§ Problem to solve
Starting from the line with "is (2064, 1261).", transcribe each line to the end of the records below. Copy them exactly and write nothing else.

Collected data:
☆ ☆ ☆ ☆
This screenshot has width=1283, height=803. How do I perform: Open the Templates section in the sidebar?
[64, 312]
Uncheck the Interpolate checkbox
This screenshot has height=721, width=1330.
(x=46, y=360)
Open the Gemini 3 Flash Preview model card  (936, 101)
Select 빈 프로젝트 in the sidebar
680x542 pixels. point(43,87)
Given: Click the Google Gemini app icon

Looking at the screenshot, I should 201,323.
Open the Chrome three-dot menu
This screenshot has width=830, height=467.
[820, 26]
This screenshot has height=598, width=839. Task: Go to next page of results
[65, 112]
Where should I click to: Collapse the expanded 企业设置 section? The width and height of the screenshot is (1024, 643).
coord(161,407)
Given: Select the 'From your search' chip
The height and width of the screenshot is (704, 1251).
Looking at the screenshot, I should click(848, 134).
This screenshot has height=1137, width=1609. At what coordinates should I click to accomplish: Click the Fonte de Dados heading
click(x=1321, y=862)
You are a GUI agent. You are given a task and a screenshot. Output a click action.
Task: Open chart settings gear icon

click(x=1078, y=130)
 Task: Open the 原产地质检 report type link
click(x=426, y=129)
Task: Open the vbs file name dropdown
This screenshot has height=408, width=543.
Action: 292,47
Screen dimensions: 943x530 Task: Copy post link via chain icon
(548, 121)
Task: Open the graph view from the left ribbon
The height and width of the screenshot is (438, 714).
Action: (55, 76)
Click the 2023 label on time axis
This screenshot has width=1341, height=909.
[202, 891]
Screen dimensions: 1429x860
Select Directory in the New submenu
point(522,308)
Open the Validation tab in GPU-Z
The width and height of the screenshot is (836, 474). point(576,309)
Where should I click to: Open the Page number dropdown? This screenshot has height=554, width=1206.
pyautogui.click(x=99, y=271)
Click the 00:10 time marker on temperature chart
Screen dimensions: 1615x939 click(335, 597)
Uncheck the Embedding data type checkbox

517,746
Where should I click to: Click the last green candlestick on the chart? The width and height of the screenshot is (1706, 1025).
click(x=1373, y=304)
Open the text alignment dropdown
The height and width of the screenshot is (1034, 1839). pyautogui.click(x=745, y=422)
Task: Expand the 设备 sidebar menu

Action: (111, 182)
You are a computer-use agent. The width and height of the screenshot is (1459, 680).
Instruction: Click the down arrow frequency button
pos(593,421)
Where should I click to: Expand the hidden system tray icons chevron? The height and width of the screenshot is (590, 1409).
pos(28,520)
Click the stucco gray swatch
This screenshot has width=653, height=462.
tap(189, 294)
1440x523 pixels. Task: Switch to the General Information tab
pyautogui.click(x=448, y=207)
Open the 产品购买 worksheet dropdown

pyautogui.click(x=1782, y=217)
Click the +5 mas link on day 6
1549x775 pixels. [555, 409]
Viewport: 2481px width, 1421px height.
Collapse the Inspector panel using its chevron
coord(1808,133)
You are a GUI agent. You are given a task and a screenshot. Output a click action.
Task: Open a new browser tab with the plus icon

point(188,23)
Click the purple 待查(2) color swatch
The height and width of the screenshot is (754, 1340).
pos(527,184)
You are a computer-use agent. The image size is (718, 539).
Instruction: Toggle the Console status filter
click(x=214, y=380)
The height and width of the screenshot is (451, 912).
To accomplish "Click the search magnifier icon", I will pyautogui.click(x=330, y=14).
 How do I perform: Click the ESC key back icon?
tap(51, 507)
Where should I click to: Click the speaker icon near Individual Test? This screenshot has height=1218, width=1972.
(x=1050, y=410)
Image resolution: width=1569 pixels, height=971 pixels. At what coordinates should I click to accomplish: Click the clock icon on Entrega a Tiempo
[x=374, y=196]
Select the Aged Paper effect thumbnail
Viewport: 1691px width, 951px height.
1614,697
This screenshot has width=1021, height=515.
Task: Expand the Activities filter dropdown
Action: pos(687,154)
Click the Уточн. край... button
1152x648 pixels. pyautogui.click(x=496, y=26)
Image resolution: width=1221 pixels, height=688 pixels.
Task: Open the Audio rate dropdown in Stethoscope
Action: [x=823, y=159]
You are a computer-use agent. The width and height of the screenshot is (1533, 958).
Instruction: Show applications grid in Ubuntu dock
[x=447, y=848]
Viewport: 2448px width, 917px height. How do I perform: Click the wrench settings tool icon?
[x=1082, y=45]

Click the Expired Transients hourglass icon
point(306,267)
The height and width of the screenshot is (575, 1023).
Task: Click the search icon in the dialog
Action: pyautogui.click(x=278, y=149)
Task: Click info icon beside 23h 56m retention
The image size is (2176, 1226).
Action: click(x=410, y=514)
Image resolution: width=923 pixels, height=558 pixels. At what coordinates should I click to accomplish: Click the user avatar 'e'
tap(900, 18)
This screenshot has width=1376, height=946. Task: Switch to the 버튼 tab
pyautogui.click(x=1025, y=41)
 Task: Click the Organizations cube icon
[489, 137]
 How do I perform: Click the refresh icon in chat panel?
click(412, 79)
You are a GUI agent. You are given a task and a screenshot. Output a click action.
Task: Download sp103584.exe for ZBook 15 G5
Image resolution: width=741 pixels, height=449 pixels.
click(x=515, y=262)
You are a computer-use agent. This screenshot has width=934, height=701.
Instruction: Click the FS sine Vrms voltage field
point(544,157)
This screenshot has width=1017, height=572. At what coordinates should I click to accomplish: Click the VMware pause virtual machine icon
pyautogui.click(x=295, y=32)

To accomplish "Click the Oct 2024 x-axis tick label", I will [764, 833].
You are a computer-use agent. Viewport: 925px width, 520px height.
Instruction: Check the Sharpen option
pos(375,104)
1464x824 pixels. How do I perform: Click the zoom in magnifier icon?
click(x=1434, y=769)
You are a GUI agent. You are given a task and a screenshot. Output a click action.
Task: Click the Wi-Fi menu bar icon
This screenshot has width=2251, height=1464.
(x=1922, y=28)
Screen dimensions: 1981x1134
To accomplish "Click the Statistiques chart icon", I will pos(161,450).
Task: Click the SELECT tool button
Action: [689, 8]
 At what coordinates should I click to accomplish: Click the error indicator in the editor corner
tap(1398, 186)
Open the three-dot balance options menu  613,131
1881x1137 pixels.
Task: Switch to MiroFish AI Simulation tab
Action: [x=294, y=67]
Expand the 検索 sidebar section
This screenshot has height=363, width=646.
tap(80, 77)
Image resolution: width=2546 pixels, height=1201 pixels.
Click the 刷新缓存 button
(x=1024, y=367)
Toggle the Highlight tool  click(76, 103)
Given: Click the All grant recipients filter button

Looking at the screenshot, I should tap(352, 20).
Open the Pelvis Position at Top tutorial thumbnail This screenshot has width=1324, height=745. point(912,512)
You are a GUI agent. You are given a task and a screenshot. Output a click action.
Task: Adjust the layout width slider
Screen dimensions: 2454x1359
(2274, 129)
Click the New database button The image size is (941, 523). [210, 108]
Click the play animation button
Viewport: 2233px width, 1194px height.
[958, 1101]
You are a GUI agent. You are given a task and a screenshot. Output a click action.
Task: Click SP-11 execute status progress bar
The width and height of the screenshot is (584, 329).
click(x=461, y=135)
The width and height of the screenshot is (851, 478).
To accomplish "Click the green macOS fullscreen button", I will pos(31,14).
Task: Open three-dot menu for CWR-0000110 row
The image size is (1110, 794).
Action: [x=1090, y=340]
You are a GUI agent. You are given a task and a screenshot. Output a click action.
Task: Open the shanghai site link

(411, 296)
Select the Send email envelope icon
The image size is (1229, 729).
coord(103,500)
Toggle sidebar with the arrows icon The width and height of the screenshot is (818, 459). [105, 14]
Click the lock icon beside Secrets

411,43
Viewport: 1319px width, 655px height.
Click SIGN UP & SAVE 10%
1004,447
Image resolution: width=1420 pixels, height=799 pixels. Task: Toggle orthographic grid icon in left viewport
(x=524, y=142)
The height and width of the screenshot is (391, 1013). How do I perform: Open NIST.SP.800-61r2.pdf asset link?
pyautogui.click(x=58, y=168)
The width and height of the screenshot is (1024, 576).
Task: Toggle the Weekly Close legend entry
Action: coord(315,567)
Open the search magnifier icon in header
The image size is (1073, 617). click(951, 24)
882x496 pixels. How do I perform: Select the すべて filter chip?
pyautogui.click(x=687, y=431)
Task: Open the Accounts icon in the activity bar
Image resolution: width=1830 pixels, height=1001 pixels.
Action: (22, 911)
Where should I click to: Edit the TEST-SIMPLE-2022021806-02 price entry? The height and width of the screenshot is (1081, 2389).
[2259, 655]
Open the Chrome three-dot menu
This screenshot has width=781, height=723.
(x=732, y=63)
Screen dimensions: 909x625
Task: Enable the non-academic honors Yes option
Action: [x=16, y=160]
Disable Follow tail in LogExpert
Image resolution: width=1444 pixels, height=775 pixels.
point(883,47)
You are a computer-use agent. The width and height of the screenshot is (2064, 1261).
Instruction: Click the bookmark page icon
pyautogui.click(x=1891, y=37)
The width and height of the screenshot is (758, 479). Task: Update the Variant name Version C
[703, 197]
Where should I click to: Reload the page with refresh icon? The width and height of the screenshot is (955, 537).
☆ ☆ ☆ ☆
§ Your response
You are a computer-use agent. The width and height of the screenshot is (2064, 1261).
Instruction: Click the bookmark page icon
pyautogui.click(x=1891, y=37)
The width and height of the screenshot is (758, 479). Task: Update the Variant name Version C
[703, 197]
Where should I click to: Reload the page with refresh icon? The width and height of the screenshot is (955, 537).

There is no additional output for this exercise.